(Dataset entries)
===

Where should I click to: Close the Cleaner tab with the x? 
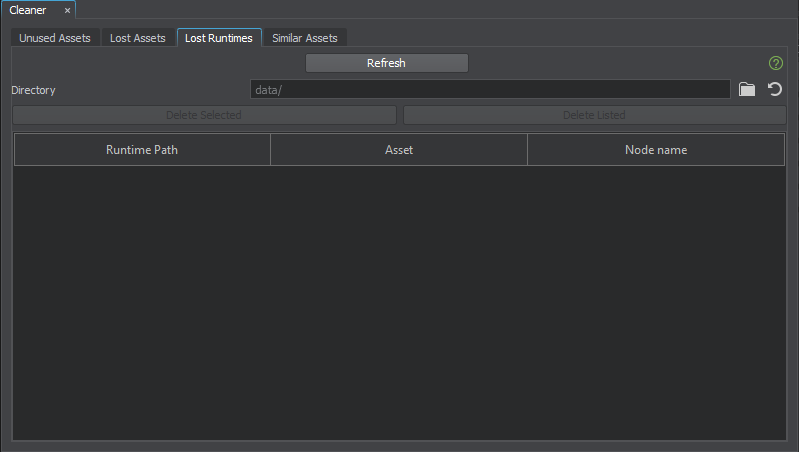point(67,10)
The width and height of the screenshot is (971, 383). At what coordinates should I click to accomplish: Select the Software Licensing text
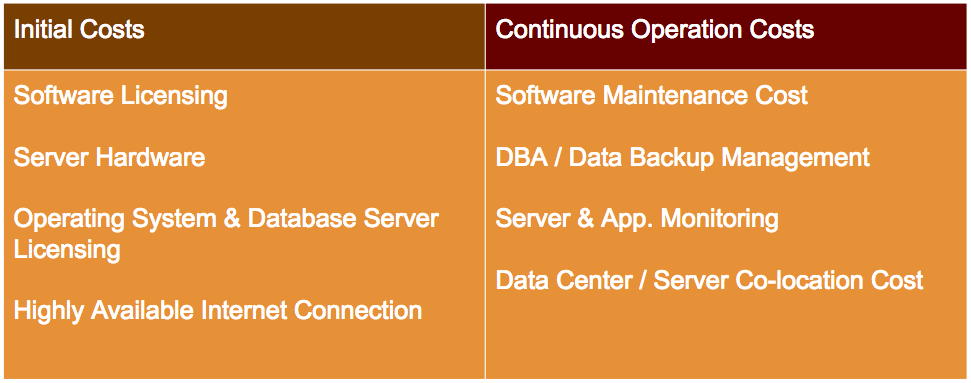point(121,96)
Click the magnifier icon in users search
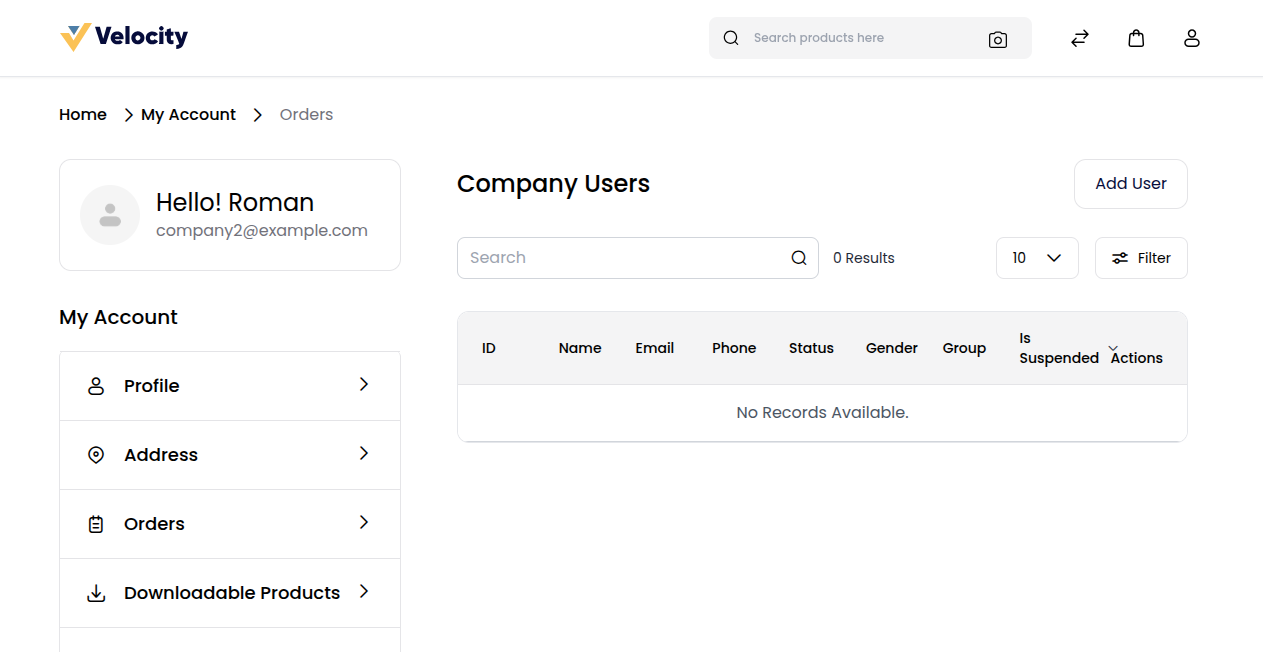The image size is (1263, 652). [799, 258]
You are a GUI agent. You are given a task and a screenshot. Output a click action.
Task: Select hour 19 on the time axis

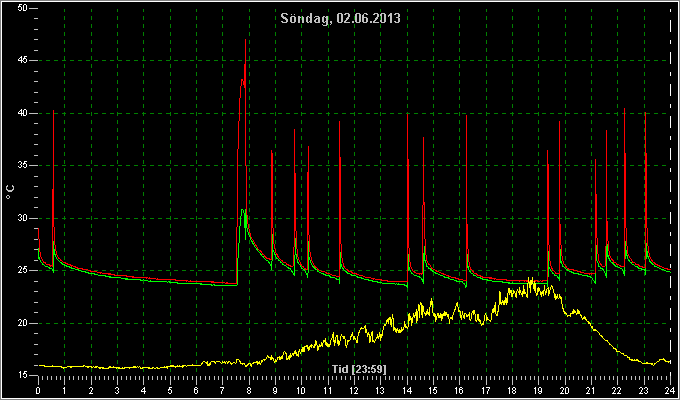538,390
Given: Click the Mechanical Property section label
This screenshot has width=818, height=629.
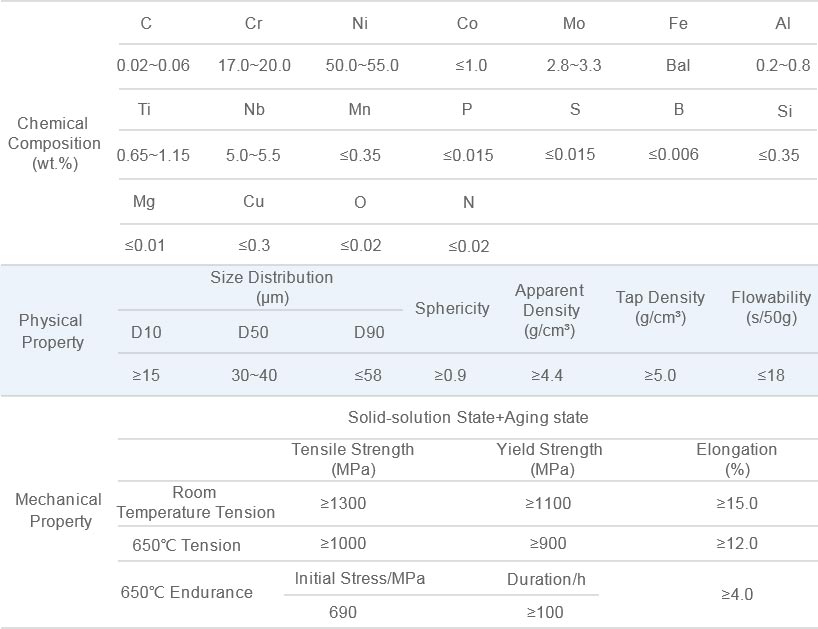Looking at the screenshot, I should coord(58,510).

===

■ What you are asked to do
Your task is to transcribe exactly the lines from the one containing "Given: Click the" through the final line of the entries above, pictures excluded.

■ Task output
Given: Click the Mechanical Property section label
This screenshot has width=818, height=629.
Looking at the screenshot, I should coord(58,510).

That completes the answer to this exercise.